▶ [Data shown]:
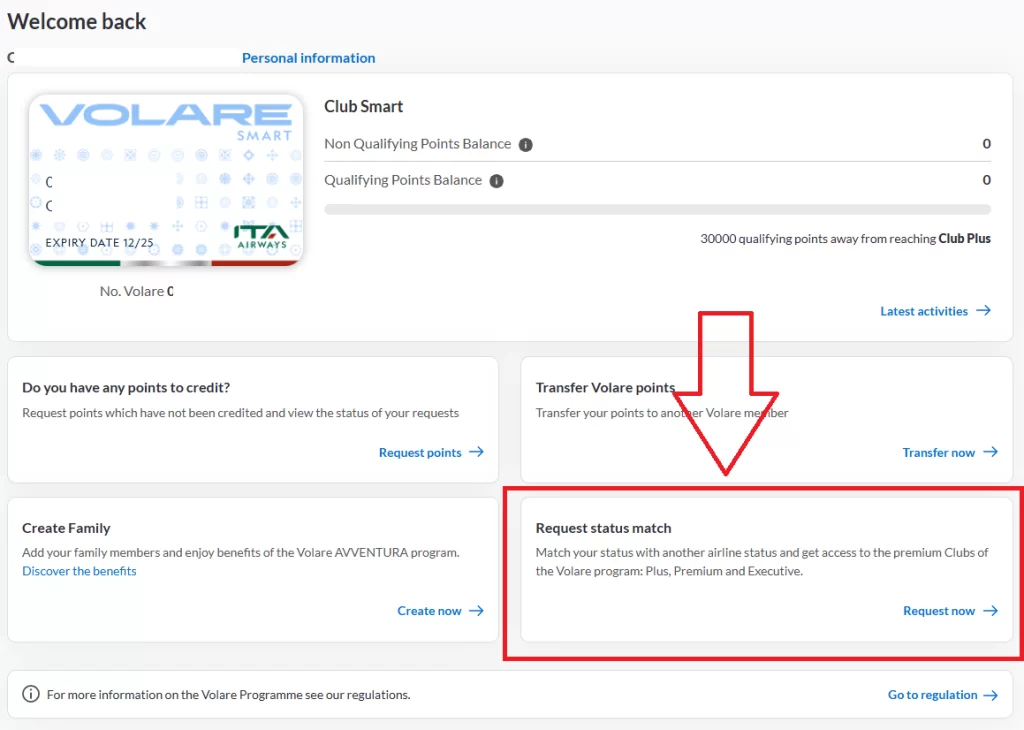Click info icon next to Qualifying Points Balance
The height and width of the screenshot is (730, 1024).
tap(497, 181)
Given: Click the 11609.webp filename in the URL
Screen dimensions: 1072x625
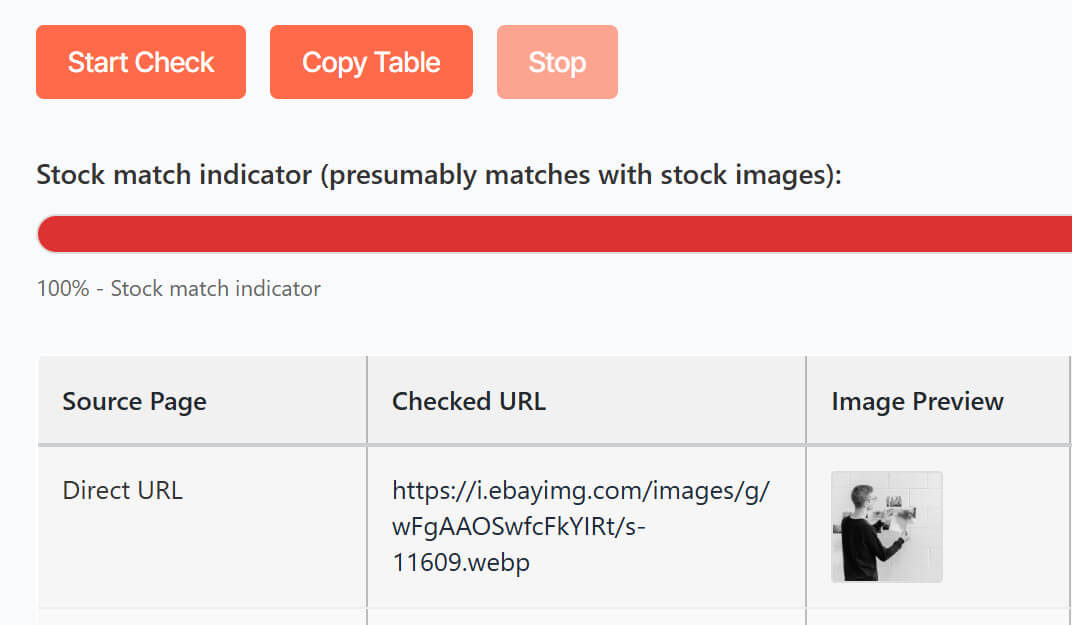Looking at the screenshot, I should pos(461,563).
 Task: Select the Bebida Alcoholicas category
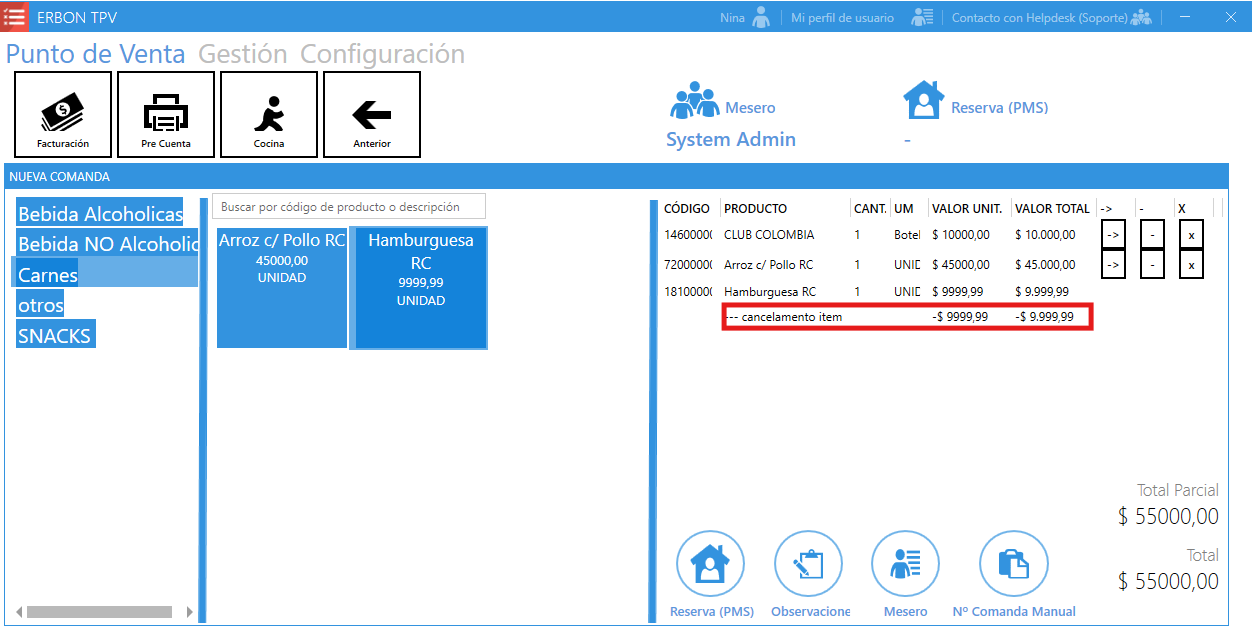click(100, 214)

▶ [Task brief]:
Recast the rows above as a Markdown table with the columns Row and Content. Give each line its row number, skip blank lines, and leave the pictures out.

▶ [Full output]:
| Row | Content |
|---|---|
| 1 | Click info icon next to Qualifying Points Balance |
| 2 | The height and width of the screenshot is (730, 1024). |
| 3 | tap(497, 181) |
| 4 | Given: Click the 11609.webp filename in the URL |
| 5 | Screen dimensions: 1072x625 |
| 6 | Looking at the screenshot, I should pos(461,563). |
| 7 |  Task: Select the Bebida Alcoholicas category |
| 8 | click(100, 214) |